- TEXT SHOWN:
** BEGIN **

Television news, practically a contradiction in terms, had huge audiences and miniature staffs. Between them, ABC, CBS and NBC had only 24 correspondents, most of them based in London, where they could grab a plane to fly to other countries where they generally knew neither the language nor the geography of where they were. CNN listed 30 bureaus and 55 correspondents, a number it planned to reduce, most of them part-timers. As for the newsmagazines, once flag-bearers of the American way, Time and Newsweek had a combined total of 28 correspondents overseas.
In fact, the largest numbers of foreign correspondents from American news organizations were spending all or much of their time gathering business numbers from foreign stock exchanges and multinational corporations. Bloomberg News listed more than 200 bureaus, many manned by part-timers, while The Associated Press had 150 men and women in 100 bureaus. The Wall Street Journal had 119 correspondents in 40 bureaus.
So it was appropriate that the most extensive recent discussion of the reach of modern American power appeared not in an American publication, but in a British international journal, The Financial Times of London. The writer, an American, Yale professor Paul Kennedy, wrote there:
"Nothing has ever existed like this disparity of power. The Pax Brittanica was run on the cheap; Britain's army was much smaller than European armies, and even the Royal Navy was equal only to the next two navies -- right now all the other navies in the world combined could not dent America's maritime supremacy. Napoleon's France and Phillip II's Spain had powerful foes and were part of a multipolar system. Charlemagne's empire was merely Western Europen in its stretch. The Roman Empire stretched farther afield, but there was another great empire in Persia and a larger one in China. There is no comparison."
For better or worse. And more and more Americans believe it is for the better. Max Boot, an important Wall Street Journal editor, wrote recently:
"Afghanistan and other troubled lands today cry out for the sort of enlightened foreign administration provided by self-confident Englishmen in jodhpurs and pith helmets. ... We are an attractive empire, the one everyone wants to join."

** END **

- OBJECTIVE 1:
Identify every line in the rows below that contains the string "width", treating case as significant, and copy each such line.

- MATERIAL TO PROCESS:

** BEGIN **

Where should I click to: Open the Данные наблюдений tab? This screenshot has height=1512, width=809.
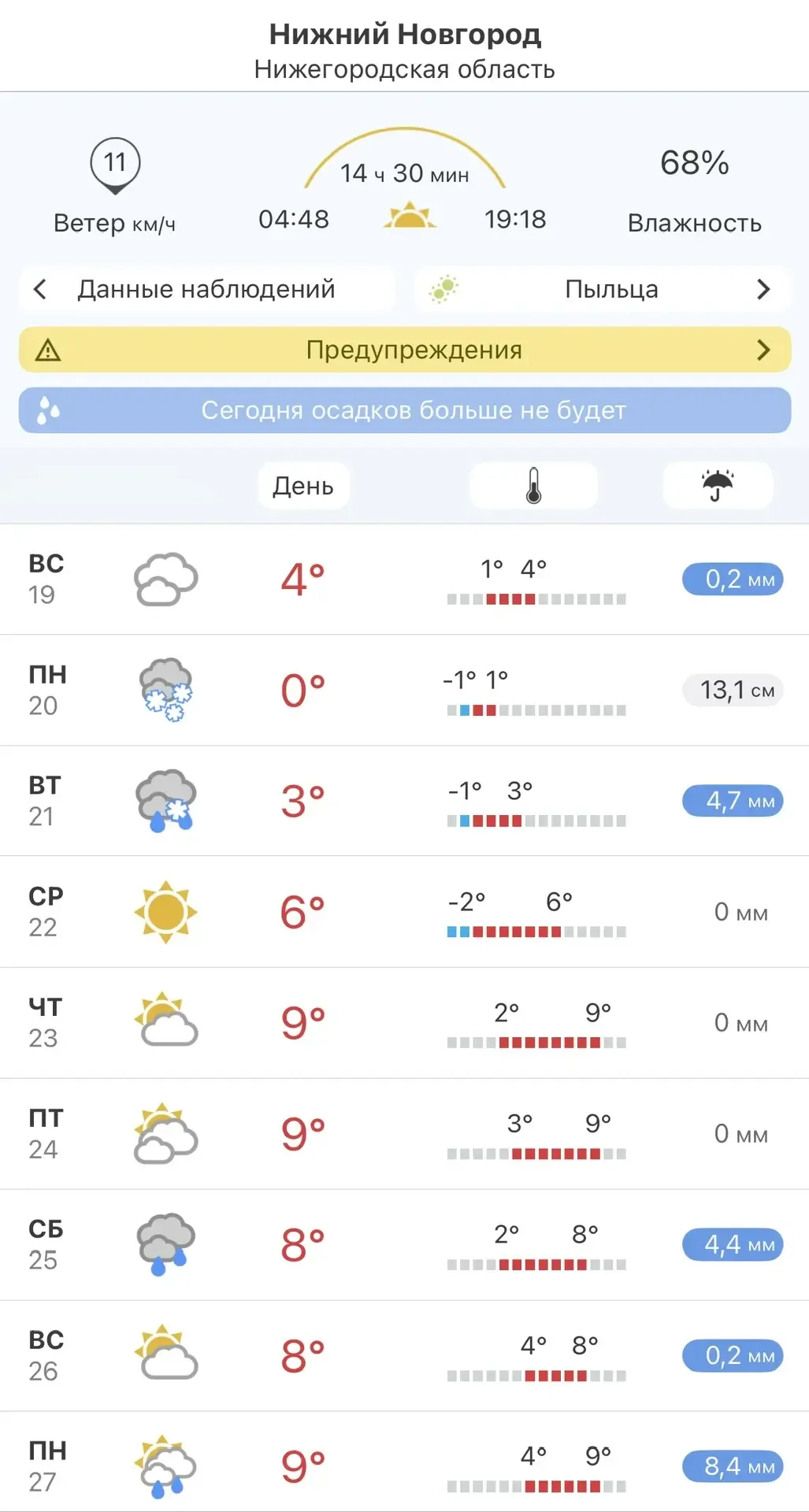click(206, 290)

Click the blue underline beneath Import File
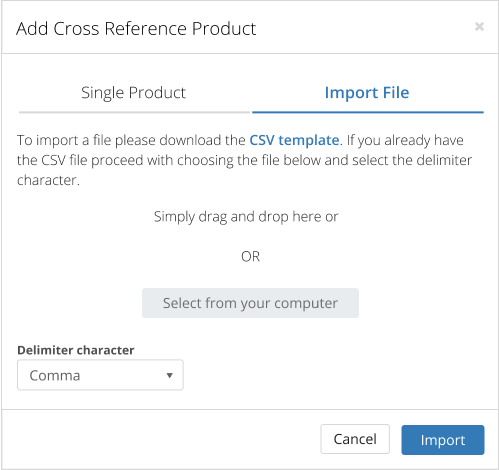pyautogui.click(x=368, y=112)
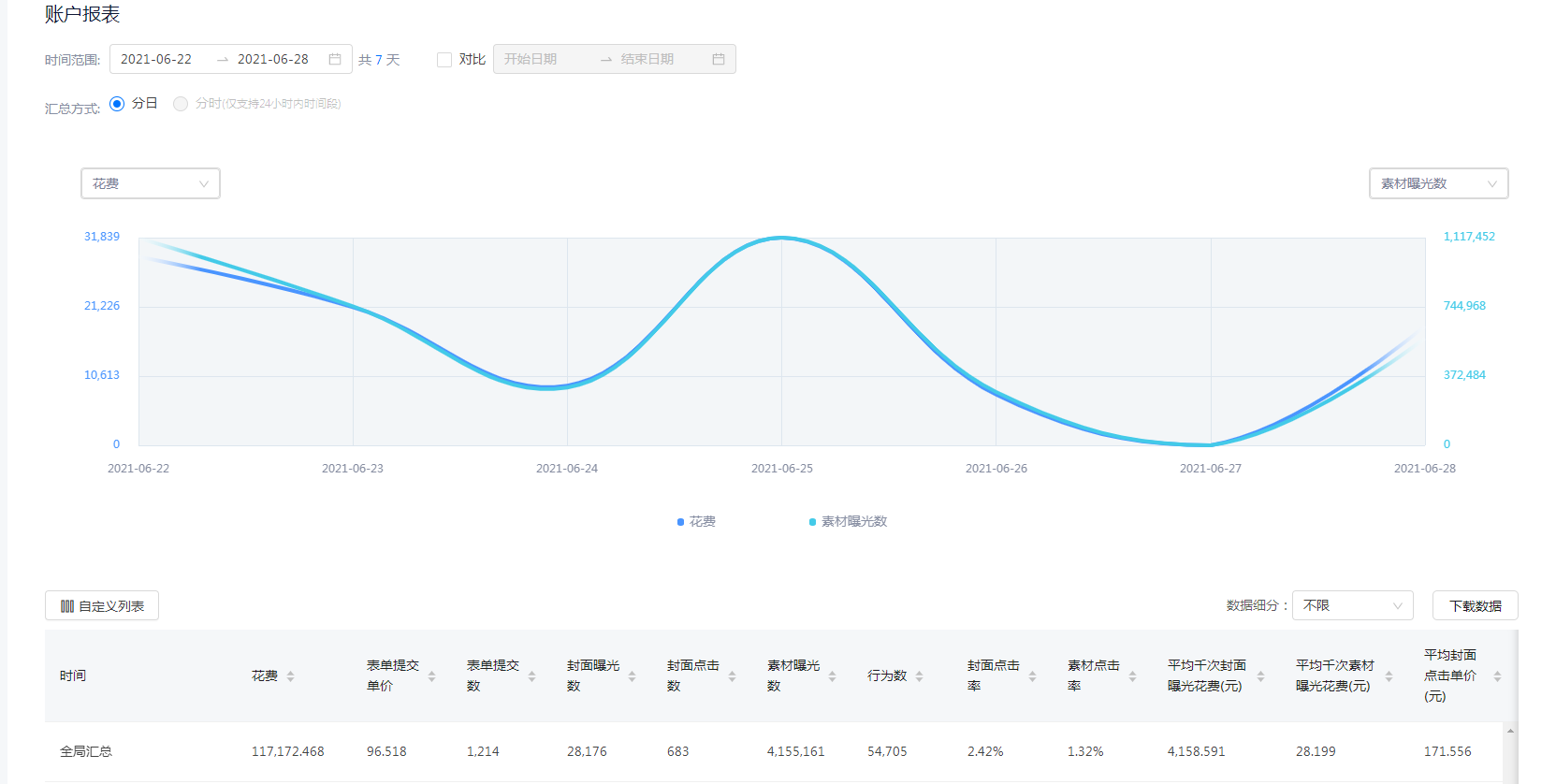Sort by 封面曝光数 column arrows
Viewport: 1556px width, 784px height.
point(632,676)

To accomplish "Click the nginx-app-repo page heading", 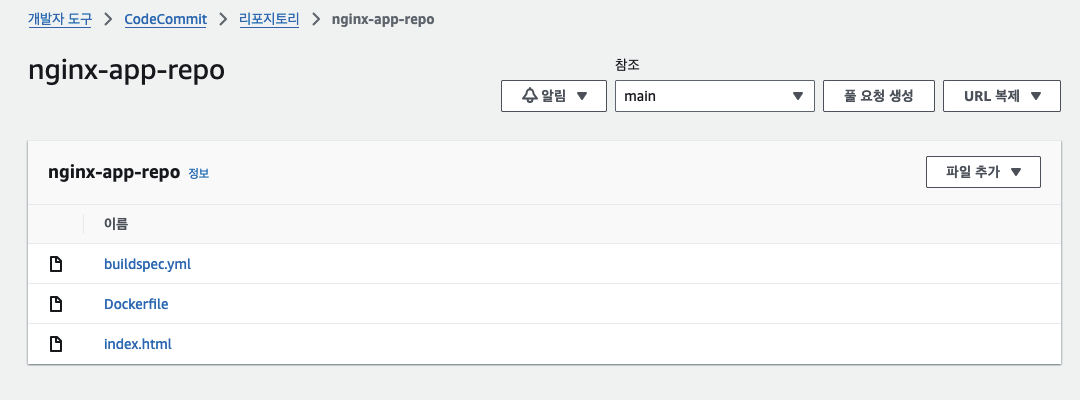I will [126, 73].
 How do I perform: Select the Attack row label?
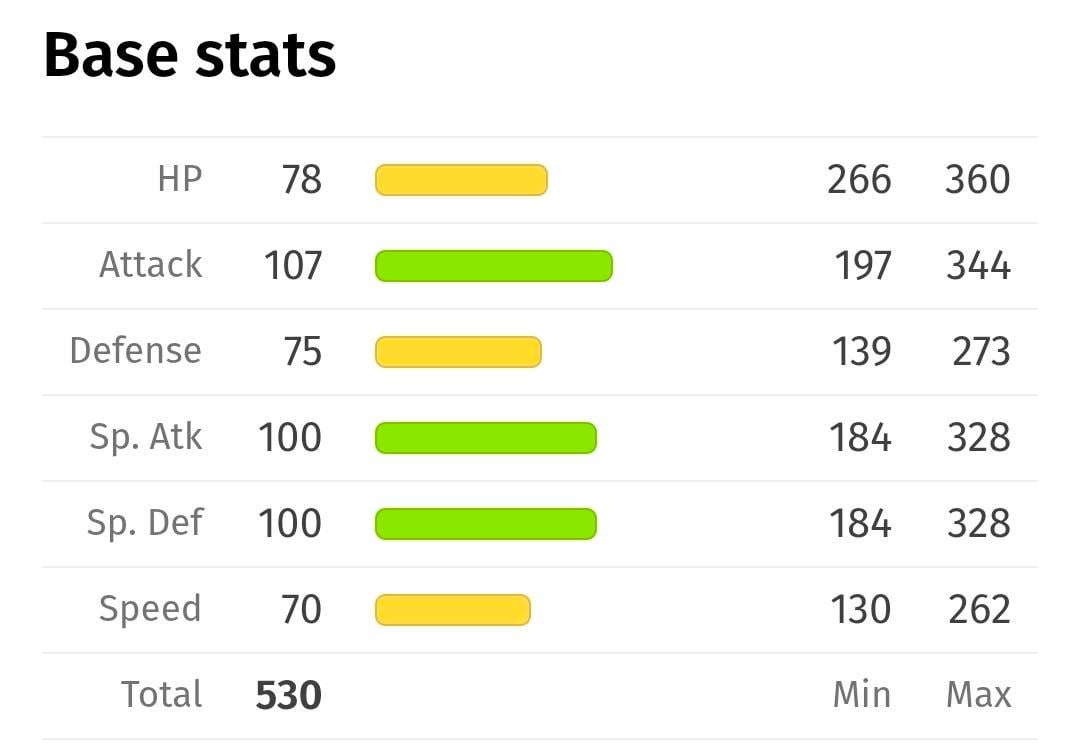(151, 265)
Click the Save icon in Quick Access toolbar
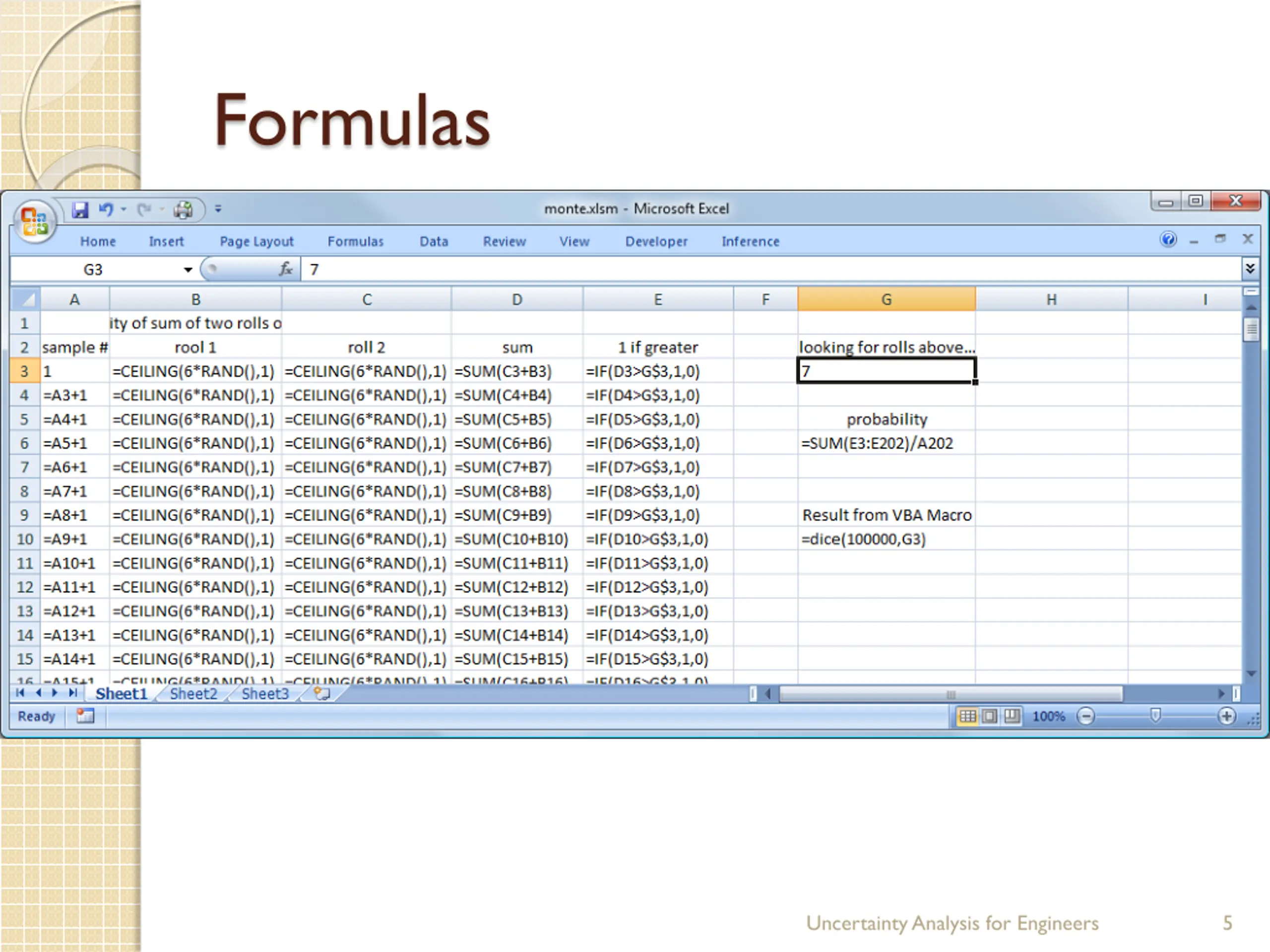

** END **

- OBJECTIVE 2:
List every news organization named in the paragraph of the passage on foreign correspondents that begins "Television news".

- TASK RESPONSE 1:
Where should I click to: Open the Данные наблюдений tab? This screenshot has height=1512, width=809.
Viewport: 1556px width, 784px height.

- TASK RESPONSE 2:
ABC, CBS, NBC, CNN, Time, Newsweek